L’Aquila, una città in Jazz
Parlare di L’Aquila come città destinata a diventare la “capitale del jazz italiano” può sembrare un po’ azzardato se solo si pensa alle rassegne di questo genere in giro per la Penisola. Senza andare troppo lontano, senza neanche scomodare la kermesse perugina, risuona ancora nelle orecchie l’eco dei ritmi sincopati di Brad Mehldau o dei virtuosismi di Pat Metheny, a fare breccia tra il programma estivo di Pescara Jazz. Eppure, il festival che dal prossimo anno sostituirà la maratona del “Jazz italiano per le terre del sisma”, raccoglierà l’eredità di quattro anni in cui si sono alternati circa 2.500 musicisti, a partire da Danilo Rea, Roberto Gatto, Enrico Rava, Gino Paoli – tra i tanti nomi della prima edizione – per arrivare all’ouverture con Peppe Servillo dello scorso anno, sempre sotto la direzione artistica di Paolo Fresu.

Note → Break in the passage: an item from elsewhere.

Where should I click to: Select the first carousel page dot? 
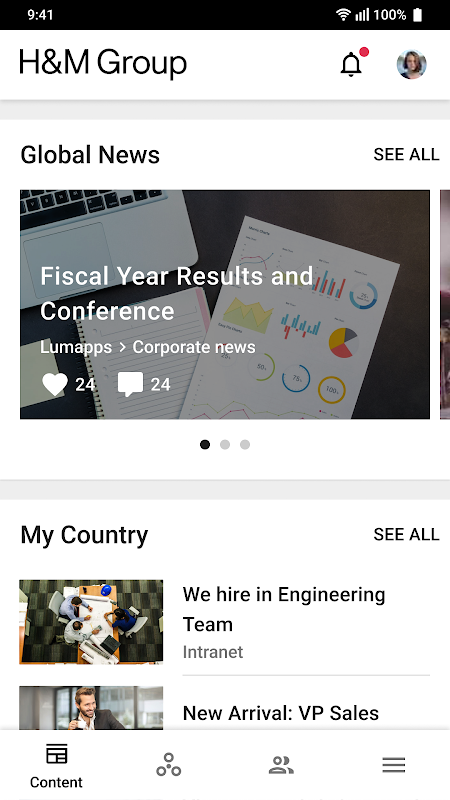205,444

Anche il main stage di stasera, allestito nel cortile dell’emiciclo del Consiglio regionale, riunisce ospiti di rilievo, dalle 21 con Petra Magoni, accompagnata dal vibrafono di Andrea Biondi, subito dopo l’esibizione del Giuseppe Vitale Trio con Flavia Saracino e della consegna di premi alla carriera da parte di Midj a Gianni Cazzola e Gianni Coscia. A seguire, Ambrogio Sapragna e i Solisti dell’orchestra popolare italiana, quindi Simona Molinari nel suo omaggio a Ella Fitzgerald con il supporto di Claudio Filippini (pianoforte), Fabio Colella (batteria), Fabrizio Pierleoni (basso), Gianpiero Lo Piccolo (clarinetto). E infine, la tromba di Cesare Dell’Anna nella sua “Opa Cupa”, il racconto di testimonianze irripetibili, storie di immigrazione, racconto di viaggi e partenze in cui la condivisione e l’esplorazione generano un’alchimia potente in grado di far crollare le barriere sociali dinanzi al confronto tra etnie e culture apparentemente lontane e diverse. La maratona chiuderà così.

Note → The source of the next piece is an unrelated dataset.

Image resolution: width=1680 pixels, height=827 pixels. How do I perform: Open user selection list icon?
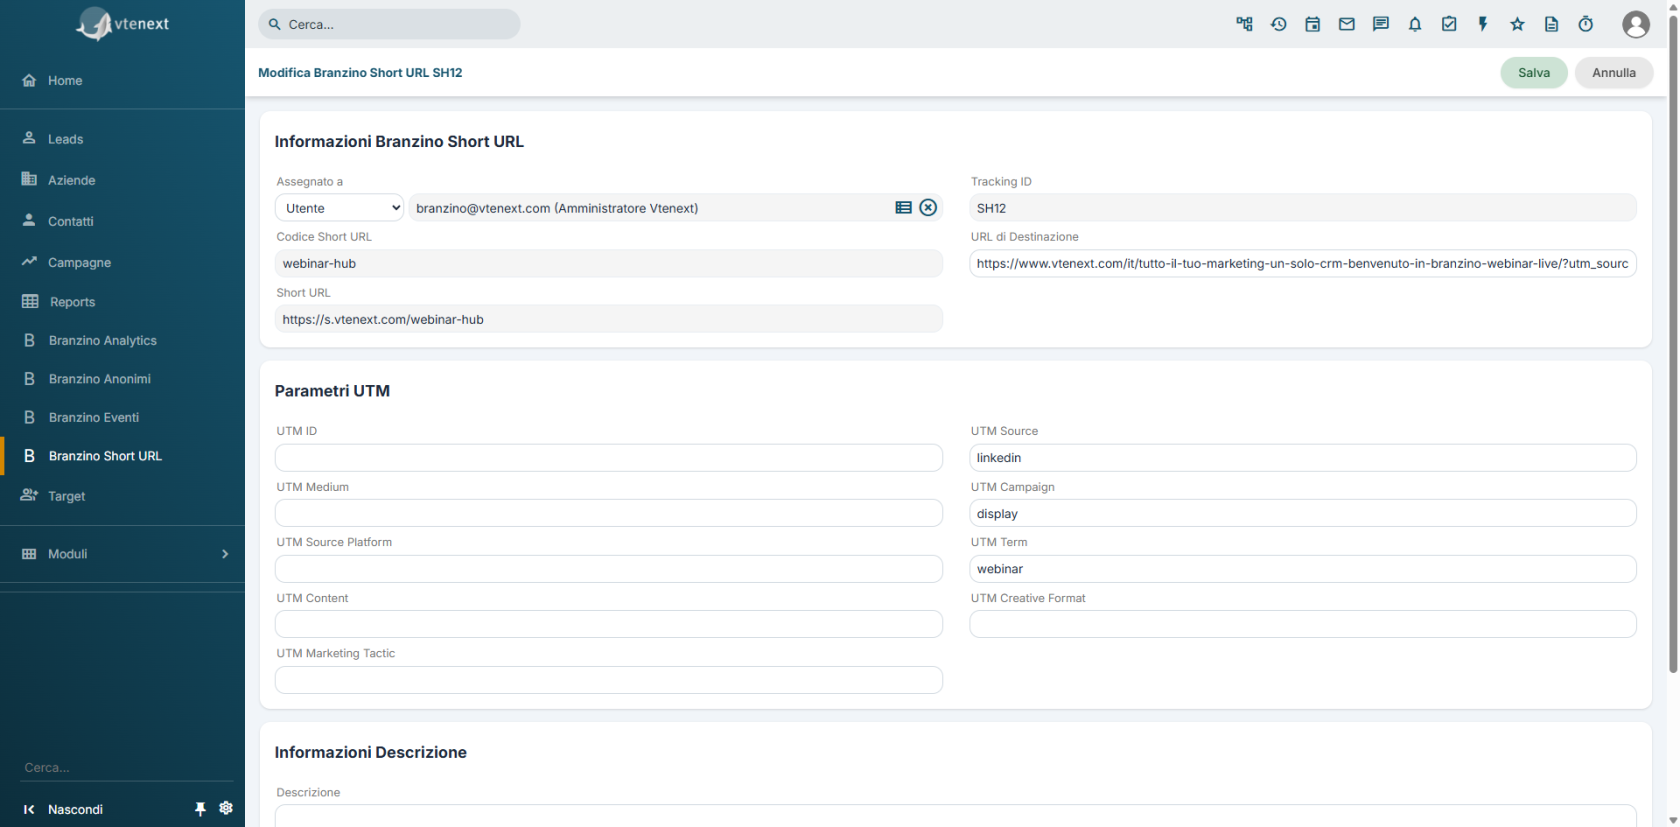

«Crediamo che a questo punto L’Aquila sia pronta per proseguire da sola», sottolinea Fresu, direttore artistico della kermesse e presidente della neonata Federazione nazionale “Il jazz italiano”. «Noi ovviamente continueremo a essere presenti. Del resto, il 6 settembre 2015, giorno della prima edizione, è una data spartiacque: esiste un prima e dopo L’Aquila. Per questo, faremo di tutto per regalare a questa città un festival che, a partire dal 2019, trasformerà questi luoghi un punto di riferimento per tutto il movimento nazionale, una capitale di fatto».
Procedendo con ordine, L’Aquila raccoglie in queste ore il testimone al termine di una quattro giorni partita giovedì da Camerino, nelle marche proprio con la tromba di Fresu e il bandoneon di Daniele di Bonaventura a dare il via a Rocca Borgesca, subito dopo l’esibizione di Alberto Napolioni & Penta Res e dei Pescara Jazz Messengers. Poi Scheggino (Perugia) e Amatrice che ieri ha visto in strada il corpo bandistico di Accumoli, i Night Dreamers, Beatrice Arrigoni, John De Leo sino alla chiusura con i Bear Trip. Due le anteprime serali all’Aquila a piazzetta del Sole e piazza Chiarino, tra jam session, dj set e selezioni dell’Umbria jazz club.
Oggi, si parte alle 10 da San Bernardino con i 100Cellos, un gruppo aperto e sperimentale di violoncelli, con guida di Giovanni Sollima ed Enrico Melozzi. Alle 12, sarà la volta di Joe Barbieri e dei suoi “Origami” per chitarra e voce, con la batteria di Sergio Di Natale, il basso di Giacomo Pedicini, il piano di Antonio Fresa e il violoncello di Stefano Iorio.
Dalle 14, si aprono, quasi in contemporanea le altre postazioni, sedici in tutto in giro per il centro storico, a cui si aggiunge il “Giazz” music corner della libreria Polarville nel parco del Castello.